Inflammation can be the good guy, the tough one that goes to work quickly when you get injured, sick, or stung by a bee. The immune system uses its super powers to protect your body, the swelling as result of an injury. When you get injured, the area swells up as a way to prevent from injuring it more. It also is painful and when we experience pain, we are careful and try to go easy on it, this allows it to heal! Inflammation definitely has its purpose, but what happens when it gets out of control? Chronic inflammation is the underlying cause of many diseases such as: cardiovascular disease, arthritis, dementia, and even cancer.
Heart disease is the leading cause of death in the United States. Approximately 610,000 people die from heart disease each year in the US. How do inflammation and heart disease relate? Think of that injury that swells as your immune system rushes to the rescue, the inflammation causes it to swell, part of the healing process. Eventually the swelling goes down and the injury heals. Smoking, high blood pressure, high LDL, are all forms of ‘injury’ to the heart. All those risk factors tend to be long lasting, resulting in chronic inflammation. Low-level inflammation (anywhere in the body) can cause damage to blood vessels and plaque builds up. If plaque that builds up is loosened, it can lead to heart attack or stroke. There are ongoing studies and research looking at exactly what role inflammation plays in cardiovascular disease.
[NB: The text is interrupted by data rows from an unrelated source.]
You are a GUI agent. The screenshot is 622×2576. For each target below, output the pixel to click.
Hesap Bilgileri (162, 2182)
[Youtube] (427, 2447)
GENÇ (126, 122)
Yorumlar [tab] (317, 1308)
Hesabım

An exciting discovery has recently emerged regarding inflammation and heart disease. In a clinical trial, it was found that interleukin-1 beta (IL-1 for short) is an important molecule involved in inflammation. There is evidence that this pesky molecule might contribute to the development of heart disease. In Boston, Paul Ridker and colleagues had a group of high-risk patients that they treated with a drug that blocked the IL-1, just as they thought the group of patients suffered less heart disease! Furthermore, this group treated with the IL- 1 blocking drugs developed less cancers. Many patients in the group smoked and they believed some may even have small lung cancer due to their history. The IL-1 blockers seemed to stop the progression to detectable malignancy. This brings us to question, if we lower inflammation could that reduce our risk for heart disease and cancer? More research and clinical trials are needed, but it is noted that currently anti-inflammatory treatments don’t work in advanced cancers.
Though we don’t know exactly how inflammation directly leads to cardiovascular disease, we have information connecting chronic low-level inflammation to the buildup of cholesterol and plaque inside our blood vessels, leading to heart attack or stroke if the plaque is loosened. As with many chronic diseases, eating a well-balanced diet, exercising regularly, and quit smoking are some of the best preventative methods out there. Don’t let inflammation slowly burn in your body, fight back and do your part in battling the chronic inflammation!